> _EXCERPTED RECORDS_:
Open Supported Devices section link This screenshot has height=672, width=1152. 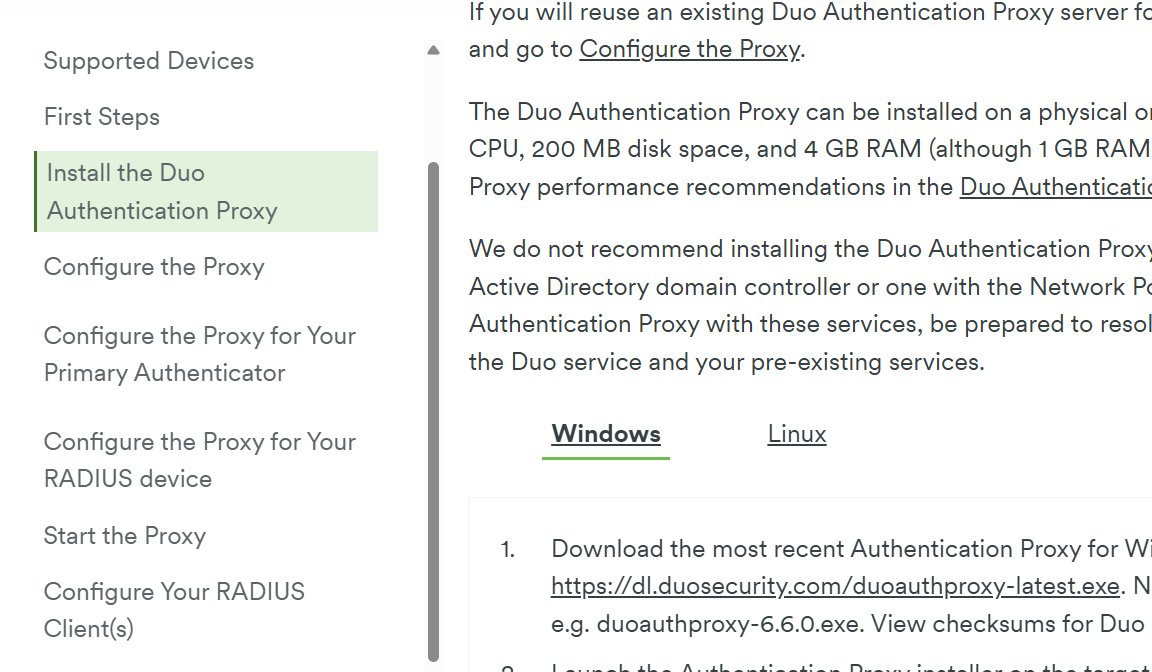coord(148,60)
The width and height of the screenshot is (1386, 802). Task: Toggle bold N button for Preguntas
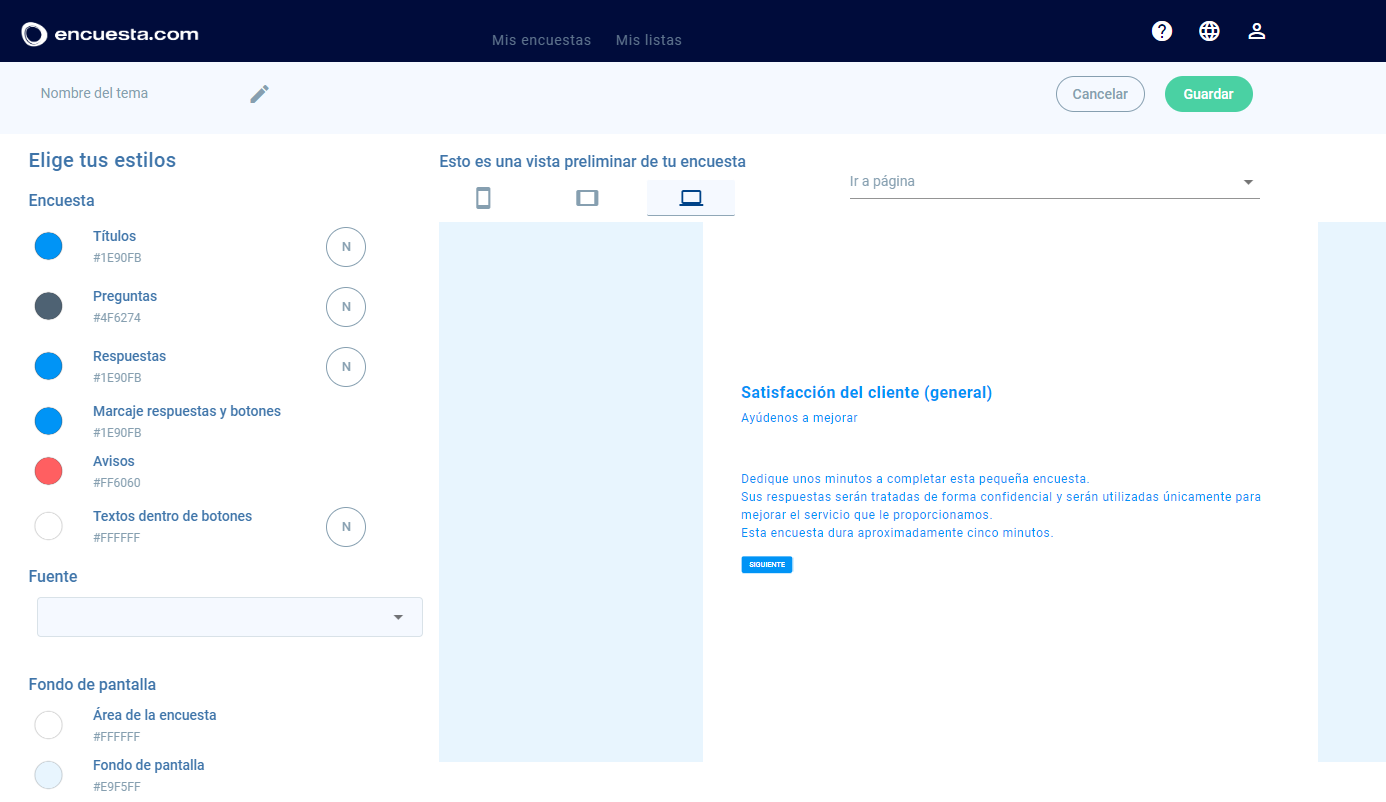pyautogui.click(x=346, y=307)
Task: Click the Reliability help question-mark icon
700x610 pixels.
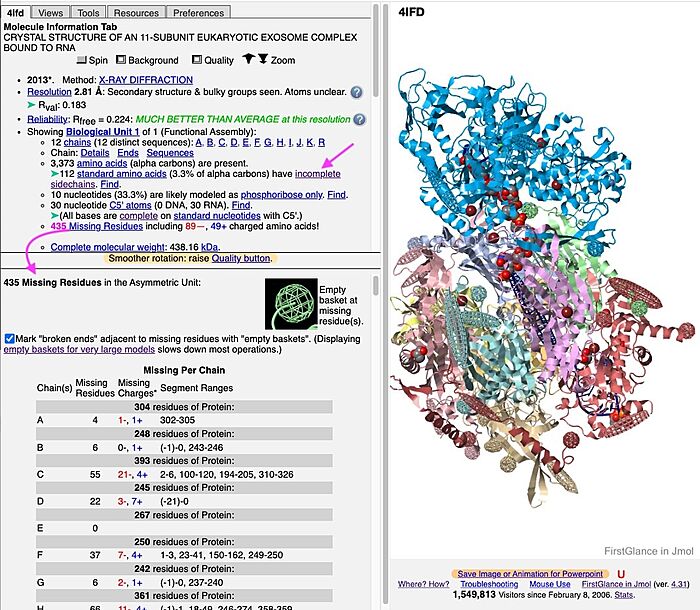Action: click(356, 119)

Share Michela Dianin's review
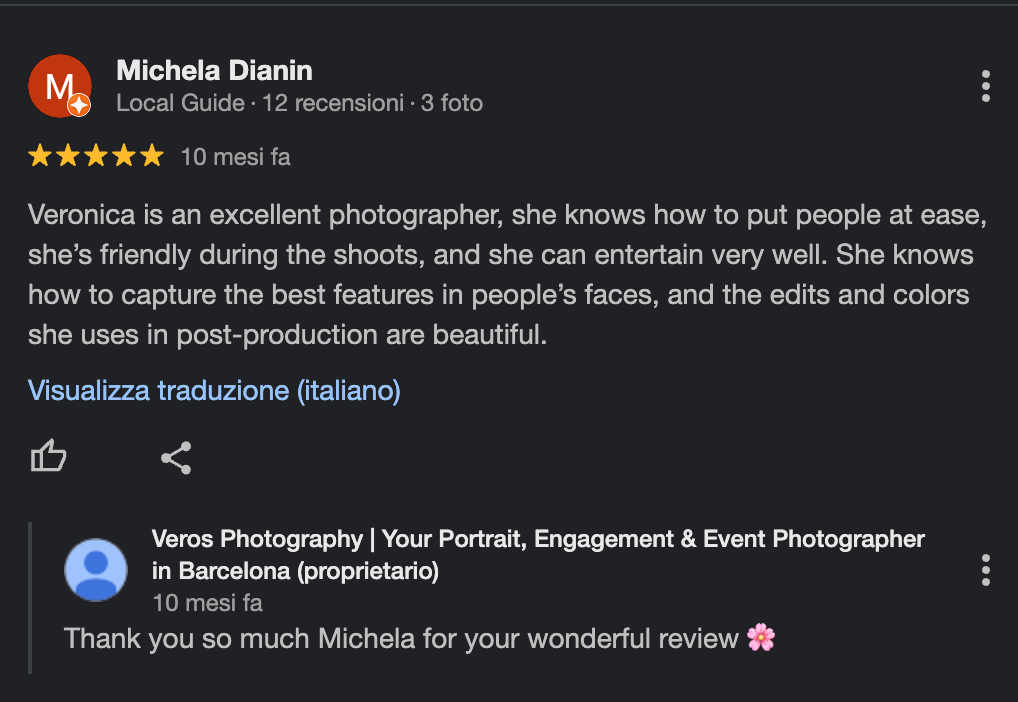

...

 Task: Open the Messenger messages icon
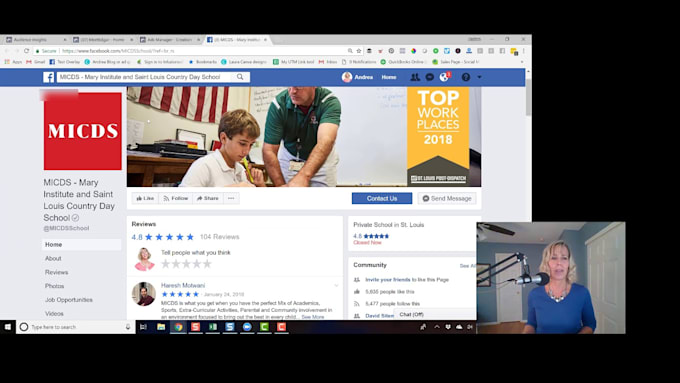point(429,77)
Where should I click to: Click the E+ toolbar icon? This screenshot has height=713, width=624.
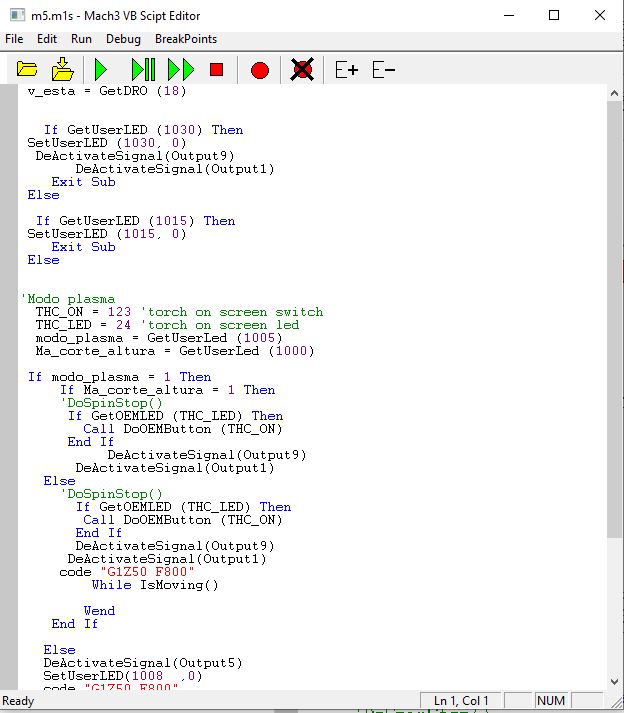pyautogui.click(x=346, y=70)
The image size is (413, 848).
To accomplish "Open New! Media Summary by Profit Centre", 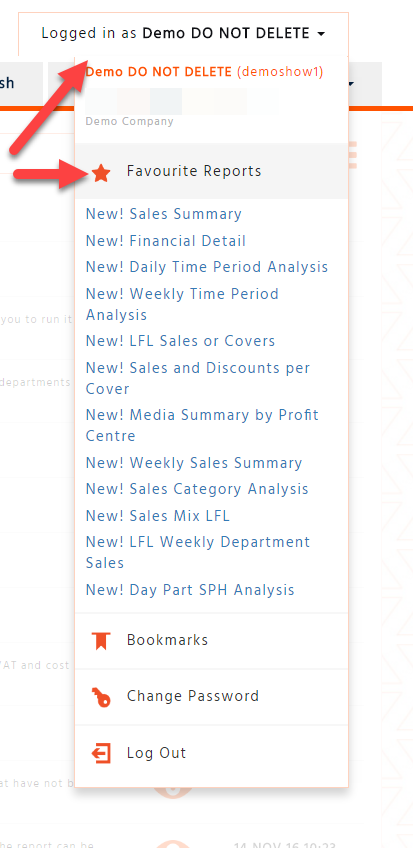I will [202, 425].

> _WHAT THE TASK ASKS_:
Among the records above, locate the line containing "The width and" and the line containing "Share Michela Dianin's review", then transcribe exactly the lines starting at the first and ending at the second, with no pictures.

> _RESPONSE BELOW_:
The width and height of the screenshot is (1386, 802). Task: Toggle bold N button for Preguntas
pyautogui.click(x=346, y=307)
Task: Click the Reliability help question-mark icon
700x610 pixels.
Action: click(356, 119)

Share Michela Dianin's review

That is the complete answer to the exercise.